Enna, durante una lite gli sbatte la testa contro il muro fino a ucciderlo: arrestato 23enne a Lecce

Un 23enne è stato arrestato a Lecce con l'accusa di omicidio. Lo scorso 3 dicembre, il giovane avrebbe aggredito il 57enne Salvatore De Luca con calci e pugni, e sbattendogli più volte la testa contro un muro fino a fargli perdere i sensi.
L'uomo è morto 12 giorni dopo mentre era ricoverato all'ospedale Cannizzaro di Catania, a seguito delle gravi ferite riportate. Secondo quanto ricostruito dagli inquirenti fin dalle prime fasi dopo l'aggressione, vittima e aggressore sono parenti e alla base del dissidio ci sarebbero stati contrasti maturati tra le due famiglie. Secondo la ricostruzione della Procura di Enna, il pestaggio sarebbe da ricondurre a contrasti personali. L'indagato è stato arrestato dai Carabinieri di Enna a Lecce, dove l'indagato si era trasferito.
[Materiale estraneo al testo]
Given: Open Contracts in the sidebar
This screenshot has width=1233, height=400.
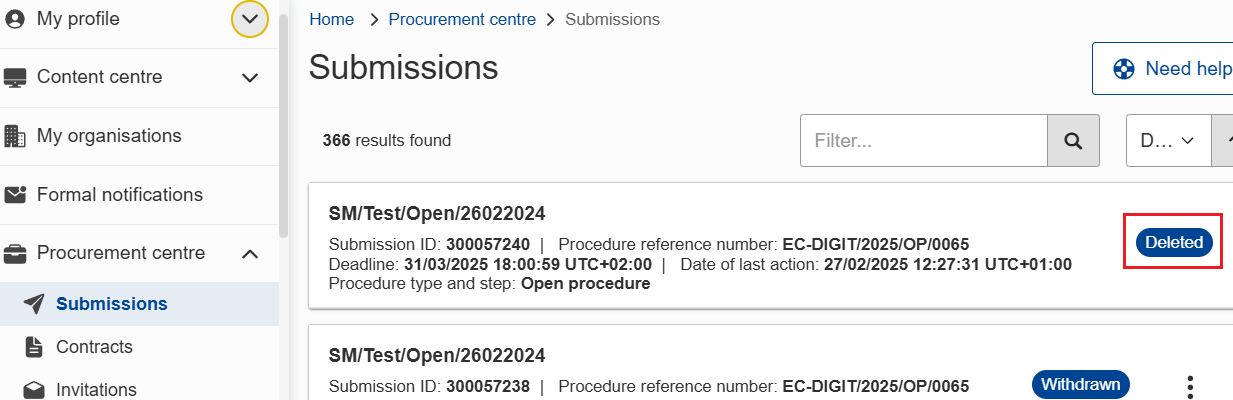Looking at the screenshot, I should point(94,347).
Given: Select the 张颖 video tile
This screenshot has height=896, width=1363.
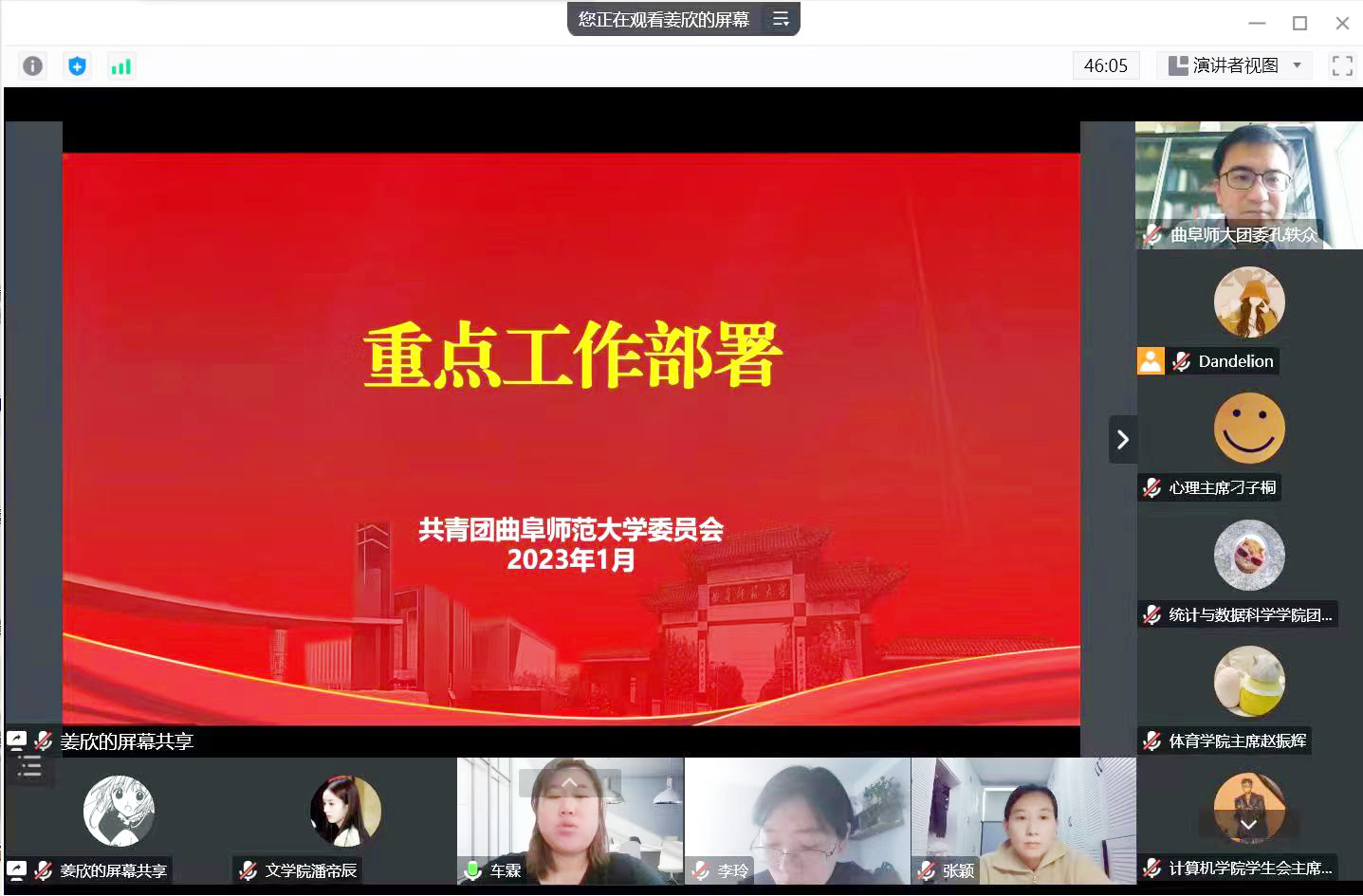Looking at the screenshot, I should coord(1022,820).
De Luca era sposato e padre di un bambino. Lo scorso 3 dicembre è stato oggetto del pestaggio da parte del 23enne mentre si trovava in piazza Riggio, a Catenanuova. Le condizioni dell'uomo sono parse subito gravissime fin dal trasporto in ospedale, dove nonostante l'intervento dei medici è morto il 15 dicembre.
Successivamente le autorità hanno disposto l'autopsia sul corpo e trasformato il fascicolo d'indagine da tentato omicidio in omicidio. Fin dai primi giorni i sospetti degli investigatori si sono concentrati sul 23enne e sulle dinamiche familiari esistenti tra i due. Nei primi interrogatori il 23enne ha negato ogni responsabilità, dichiarandosi estraneo ai fatti contestati.
Oggi, l'accusa sembra confermare la ricostruzione dell'aggressione da parte del giovane indagato che è stato arrestato con l'accusa di omicidio e posto a disposizione dell'autorità giudiziaria.